- DATASET CONTENT
───
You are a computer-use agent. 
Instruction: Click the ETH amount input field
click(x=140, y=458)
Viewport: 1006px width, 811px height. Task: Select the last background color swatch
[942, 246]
───
- TASK DETAILS
Retype, exactly as written, each line from the one that has "Viewport: 1006px width, 811px" to the bottom of the entries above, and include both of those lines.

- YOUR SOLUTION
Viewport: 1006px width, 811px height. Task: Select the last background color swatch
[942, 246]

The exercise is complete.